Copy the records that follow exactly as written, but not their pictures.

Stored records
---*---
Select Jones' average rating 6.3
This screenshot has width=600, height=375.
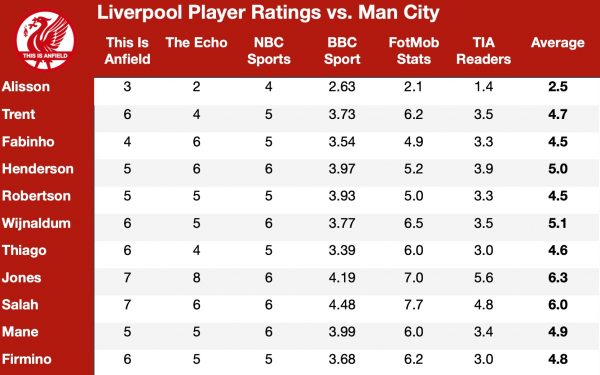(x=558, y=277)
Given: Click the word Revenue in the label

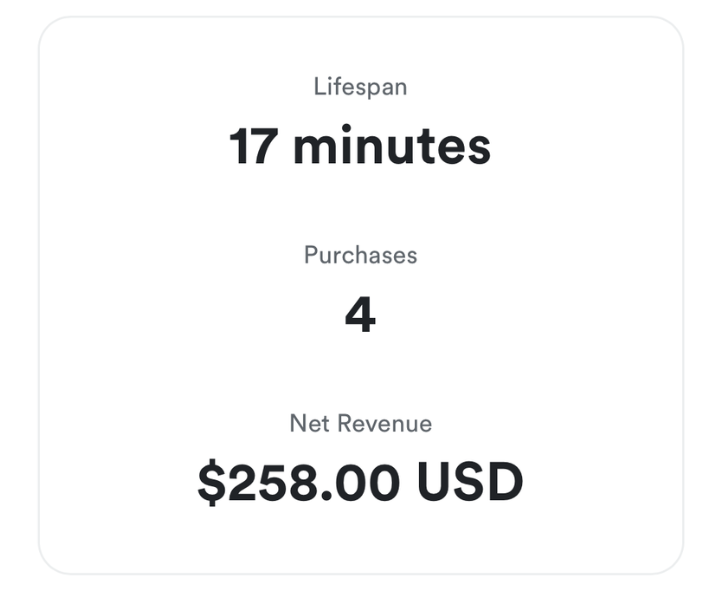Looking at the screenshot, I should 387,423.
---*---
» WRITTEN ANSWER
Select Jones' average rating 6.3
This screenshot has width=600, height=375.
(x=558, y=277)
Given: Click the word Revenue in the label

Looking at the screenshot, I should 387,423.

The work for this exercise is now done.